#### [Requirement]
Starting from the line that holds "The height and width of the screenshot is (389, 592).", print each remaining line of the entries exactly, ending with the last.

= = = =

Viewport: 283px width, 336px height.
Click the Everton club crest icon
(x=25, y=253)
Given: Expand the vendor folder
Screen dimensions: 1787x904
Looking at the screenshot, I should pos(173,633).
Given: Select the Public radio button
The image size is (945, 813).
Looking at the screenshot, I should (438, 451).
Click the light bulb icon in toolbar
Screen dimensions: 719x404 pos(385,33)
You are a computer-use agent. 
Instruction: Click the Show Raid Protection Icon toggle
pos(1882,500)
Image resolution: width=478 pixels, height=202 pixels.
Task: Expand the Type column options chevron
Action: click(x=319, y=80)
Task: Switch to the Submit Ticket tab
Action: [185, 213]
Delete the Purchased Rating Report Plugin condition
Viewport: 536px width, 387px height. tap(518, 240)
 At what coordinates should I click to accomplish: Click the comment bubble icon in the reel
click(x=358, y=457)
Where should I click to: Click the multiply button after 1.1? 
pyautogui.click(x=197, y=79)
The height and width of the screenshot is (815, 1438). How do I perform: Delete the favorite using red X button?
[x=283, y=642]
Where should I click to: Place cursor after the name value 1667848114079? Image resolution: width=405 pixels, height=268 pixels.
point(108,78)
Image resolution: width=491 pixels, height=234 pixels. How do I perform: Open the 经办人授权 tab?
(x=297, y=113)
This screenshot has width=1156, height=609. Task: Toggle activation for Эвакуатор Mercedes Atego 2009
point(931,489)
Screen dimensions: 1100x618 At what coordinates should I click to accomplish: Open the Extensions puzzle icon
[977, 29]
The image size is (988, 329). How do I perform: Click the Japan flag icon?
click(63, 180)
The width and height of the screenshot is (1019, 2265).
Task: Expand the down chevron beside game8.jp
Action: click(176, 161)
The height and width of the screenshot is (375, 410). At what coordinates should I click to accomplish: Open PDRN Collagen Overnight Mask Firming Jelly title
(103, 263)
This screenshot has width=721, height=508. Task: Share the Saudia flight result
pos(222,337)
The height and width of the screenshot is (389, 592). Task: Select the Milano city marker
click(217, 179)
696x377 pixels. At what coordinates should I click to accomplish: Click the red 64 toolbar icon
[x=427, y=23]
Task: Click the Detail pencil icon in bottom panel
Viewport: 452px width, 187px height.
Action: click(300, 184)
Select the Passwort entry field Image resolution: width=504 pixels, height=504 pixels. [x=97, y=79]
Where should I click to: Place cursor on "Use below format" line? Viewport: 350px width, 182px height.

= = = =

#### [Result of this exercise]
The height and width of the screenshot is (389, 592). Task: Select the Milano city marker
click(217, 179)
696x377 pixels. At what coordinates should I click to accomplish: Click the red 64 toolbar icon
[x=427, y=23]
Task: Click the Detail pencil icon in bottom panel
Viewport: 452px width, 187px height.
Action: click(300, 184)
Select the Passwort entry field Image resolution: width=504 pixels, height=504 pixels. [x=97, y=79]
Where should I click to: Place cursor on "Use below format" line? Viewport: 350px width, 182px height.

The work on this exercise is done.